***** Records supplied *****

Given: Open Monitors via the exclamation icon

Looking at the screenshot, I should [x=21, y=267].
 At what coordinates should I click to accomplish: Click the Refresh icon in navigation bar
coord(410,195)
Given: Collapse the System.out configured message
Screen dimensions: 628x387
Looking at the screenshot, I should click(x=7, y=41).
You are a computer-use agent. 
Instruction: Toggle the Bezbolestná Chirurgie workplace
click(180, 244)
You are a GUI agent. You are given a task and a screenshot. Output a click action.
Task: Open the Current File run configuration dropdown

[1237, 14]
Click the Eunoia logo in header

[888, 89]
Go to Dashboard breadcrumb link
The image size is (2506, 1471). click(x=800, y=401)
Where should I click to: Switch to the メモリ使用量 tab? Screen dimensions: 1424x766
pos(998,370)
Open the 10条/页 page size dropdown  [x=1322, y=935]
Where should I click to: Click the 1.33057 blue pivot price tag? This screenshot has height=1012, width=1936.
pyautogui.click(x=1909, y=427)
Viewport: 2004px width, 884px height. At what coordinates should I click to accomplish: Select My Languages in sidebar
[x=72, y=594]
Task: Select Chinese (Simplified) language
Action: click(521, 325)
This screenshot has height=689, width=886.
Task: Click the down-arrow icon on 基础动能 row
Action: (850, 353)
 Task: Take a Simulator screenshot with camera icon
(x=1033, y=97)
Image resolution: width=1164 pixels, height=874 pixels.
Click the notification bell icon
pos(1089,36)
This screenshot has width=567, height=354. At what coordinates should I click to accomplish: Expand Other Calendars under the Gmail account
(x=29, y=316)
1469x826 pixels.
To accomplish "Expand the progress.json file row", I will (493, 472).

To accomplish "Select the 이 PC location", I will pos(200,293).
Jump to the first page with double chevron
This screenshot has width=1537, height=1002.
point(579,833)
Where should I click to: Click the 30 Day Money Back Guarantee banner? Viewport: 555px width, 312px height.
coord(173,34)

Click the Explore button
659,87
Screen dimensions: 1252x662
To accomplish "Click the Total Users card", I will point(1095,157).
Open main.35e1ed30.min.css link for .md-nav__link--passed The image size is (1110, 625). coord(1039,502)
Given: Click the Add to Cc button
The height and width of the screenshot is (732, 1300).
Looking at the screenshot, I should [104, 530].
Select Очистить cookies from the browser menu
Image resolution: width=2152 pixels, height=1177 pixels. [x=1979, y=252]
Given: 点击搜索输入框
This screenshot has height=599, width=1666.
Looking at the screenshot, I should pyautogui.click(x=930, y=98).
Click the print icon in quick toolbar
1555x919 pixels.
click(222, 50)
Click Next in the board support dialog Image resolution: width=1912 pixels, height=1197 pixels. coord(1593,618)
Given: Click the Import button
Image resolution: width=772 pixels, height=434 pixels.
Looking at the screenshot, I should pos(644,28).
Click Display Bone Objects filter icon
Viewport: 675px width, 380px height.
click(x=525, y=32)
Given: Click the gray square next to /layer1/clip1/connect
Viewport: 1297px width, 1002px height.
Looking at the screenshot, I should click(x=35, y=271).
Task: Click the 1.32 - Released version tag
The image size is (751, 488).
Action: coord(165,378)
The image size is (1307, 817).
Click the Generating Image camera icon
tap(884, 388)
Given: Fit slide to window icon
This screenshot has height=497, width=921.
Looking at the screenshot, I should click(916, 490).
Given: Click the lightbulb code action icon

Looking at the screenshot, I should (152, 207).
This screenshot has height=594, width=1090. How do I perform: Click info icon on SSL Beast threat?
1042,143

*****

Work order - Going through the entries, return every line holding the word "will".

Solution to this task -
To accomplish "Expand the progress.json file row", I will (493, 472).
To accomplish "Select the 이 PC location", I will pos(200,293).
To accomplish "Click the Total Users card", I will point(1095,157).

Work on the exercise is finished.